## [Набор заданий]
**A)** Ответьте на вопросы по отрывку воспоминаний. Каждый ответ пишите с новой строки и отмечайте так же, как вопрос.
(i) В каком году вышел фильм «Кубанские казаки»?
(ii) Какой знаменитый довоенный фильм назван в отрывке сладкой рождественской историей?
(iii) Какие четыре профессии называл у себя Валентин Яковлевич Бродский?
**B)** Продолжите отрывок воспоминаний, начав сразу после его последнего предложения.

Фильм прозвали «Воспитание ревности», давились в очередях. Была в смешном и трогательном этом фильме какая-то мелкая подлость. «Цирк» Александрова или Пырьевым же снятые «Свинарка и пастух» и прянично-триумфальный фильм «Кубанские казаки» (1949) и вовсе не претендовали на правду — сказки и сказки, а тут вроде бы и правда. Но вранье.
Даже далекая и непонятная мафиозная или лирическая Италия, которую мы видели в фильмах, была больше похожа на жизнь, чем лукавые легенды про нашу советскую реальность. А что-то решительно проходило мимо. Знаменитый довоенный «Мост Ватерлоо» с его трогательной и поэтической условностью показался мне сладкой рождественской историей. Мы алкали обжигающей правды или привычной советской сентиментальности.
В близящемся 1957 году я должен был окончить институт, и будущее представлялось мне ужасным и безнадежным. Об отъезде из Ленинграда я и думать боялся, работы не было, знакомств — никаких. Я тянулся ко всем, кто относился ко мне по-человечески. И до сих пор не делю людей на диссидентов и недиссидентов. И там и тут были разные люди. Это, однако, разговор преждевременный и непростой. Тогда же я видел исключительно людей, мирно сосуществующих с режимом, других — кроме, пожалуй, Марка Наумовича Ботвинника — не знал или не умел различать. Меня тянуло к людям много знавшим, не чванным, серьезным, размышляющим. Среди них, по счастью, оказался и один из моих учителей — Валентин Яковлевич Бродский.
Учитель. Он называл себя человеком четырех профессий: историк искусства, художник, дизайнер, военный. О последних трех я узнал много позже. Тогда он был только учитель.

## [Извлечённые данные]
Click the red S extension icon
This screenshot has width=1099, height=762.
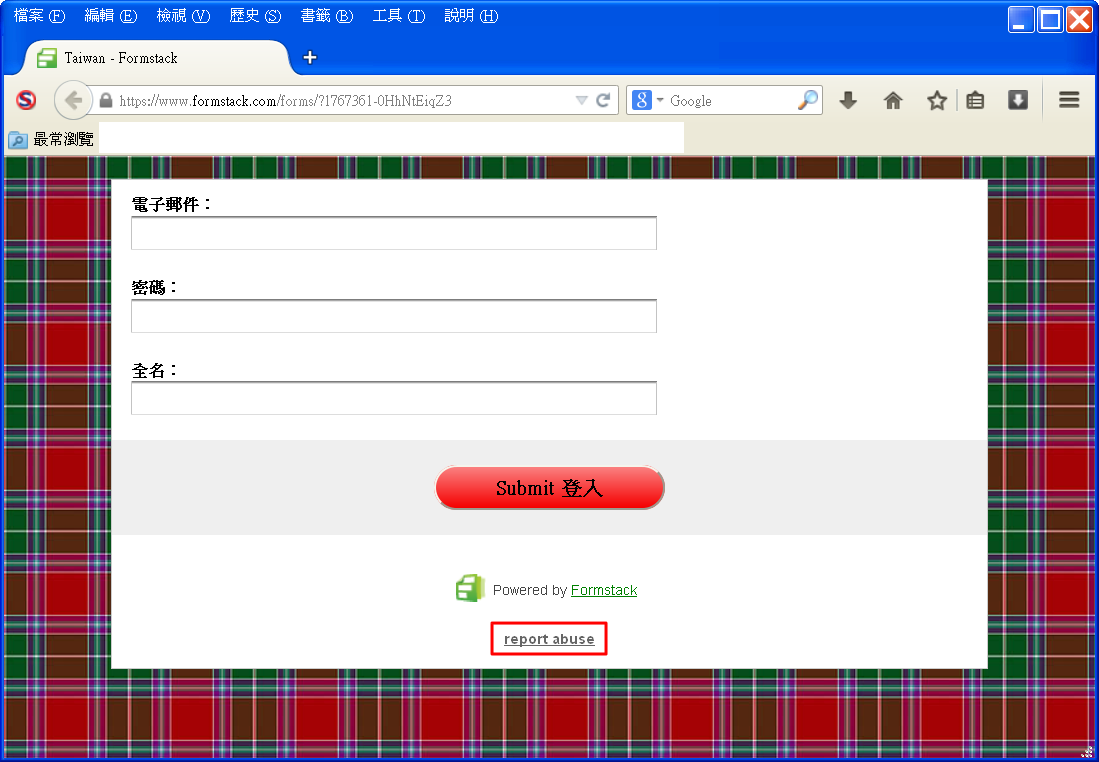(x=26, y=100)
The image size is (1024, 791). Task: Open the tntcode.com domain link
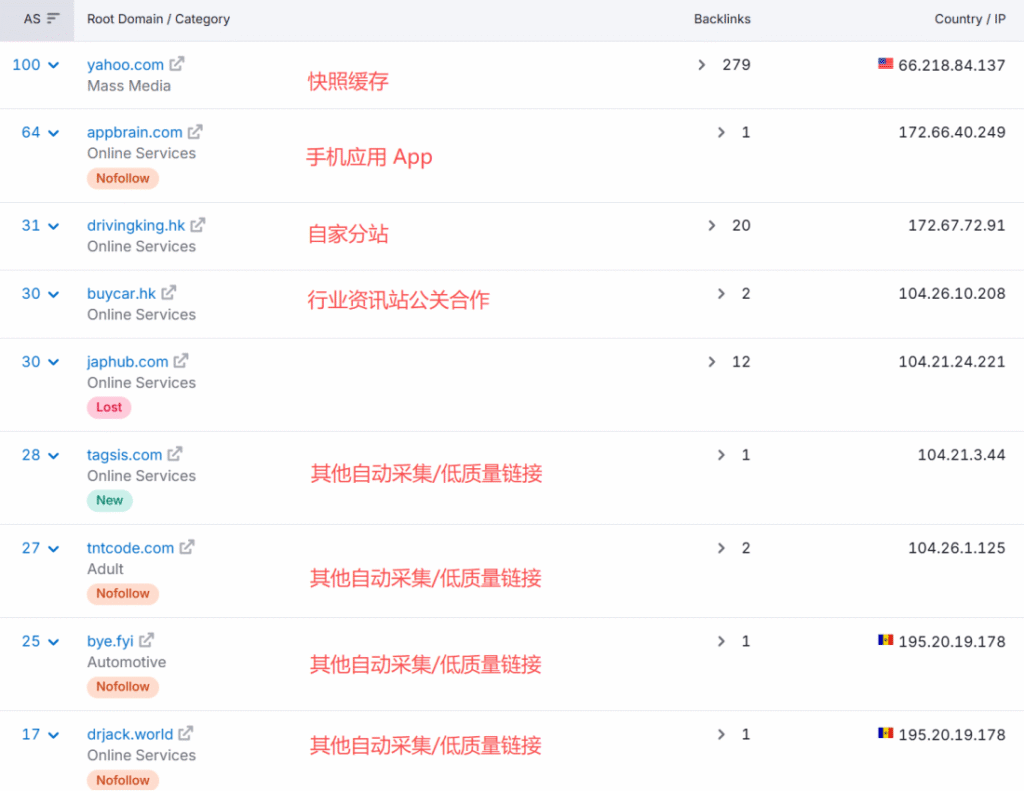point(131,548)
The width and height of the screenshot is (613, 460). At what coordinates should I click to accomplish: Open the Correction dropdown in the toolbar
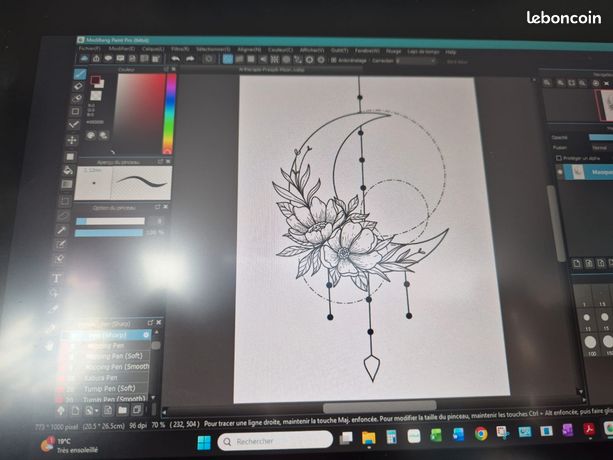(415, 61)
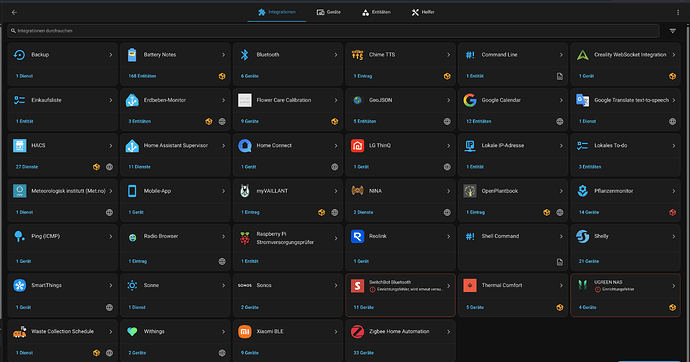Screen dimensions: 690x362
Task: Select the Reolink integration icon
Action: pos(357,236)
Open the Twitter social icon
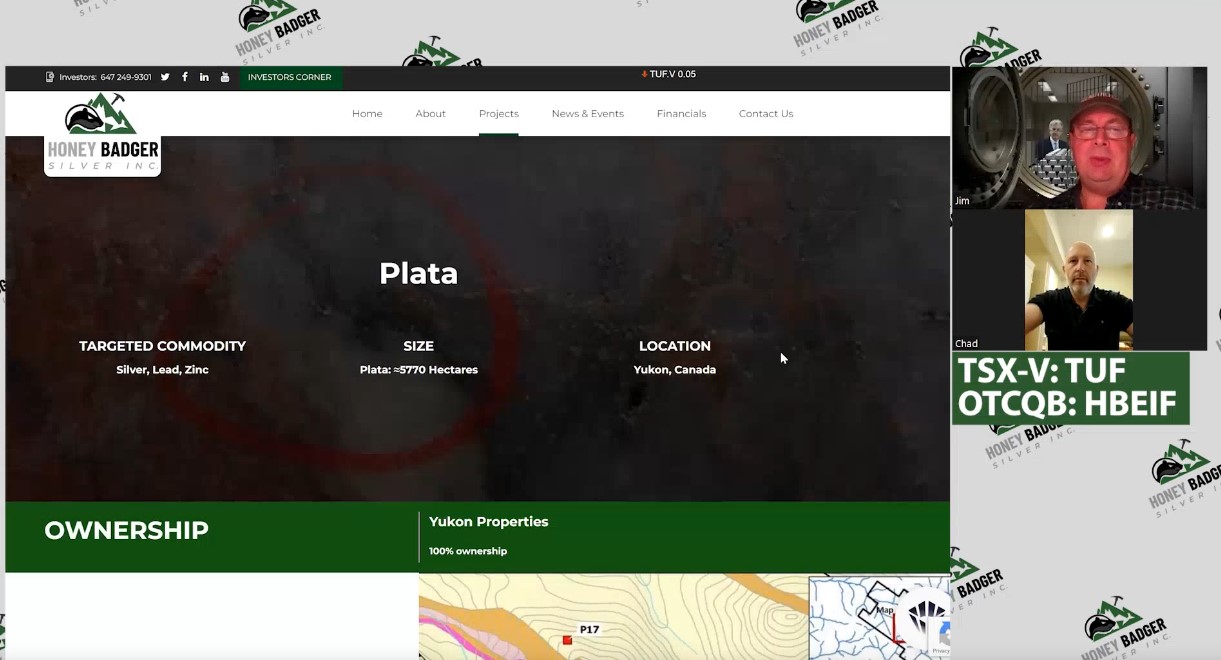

## [Ответы к заданиям]
**A)**
(i) В 1949 году.
(ii) «Мост Ватерлоо».
(iii) Историк искусства, художник, дизайнер, военный.

**B)**
По тем временам почти элегантный, чуть грузный, с лицом красивым и значительным. Люди, прошедшие войну, странным образом сохраняли молодость, стремительно обретая зрелость. Таким был и пятидесятилетний Бродский, недавний майор ВМФ, начальник бюро военных переводчиков, успевший написать и издать книжку о Гойе (автор книжки о западном художнике!) и во время войны защитить по ней кандидатскую диссертацию, — словом, личность достойная, даже несколько романтическая. В академии он читал мало, больше в университете. И курс его у нас был, надо признаться, совершенно не привлекательным: искусство стран народной демократии.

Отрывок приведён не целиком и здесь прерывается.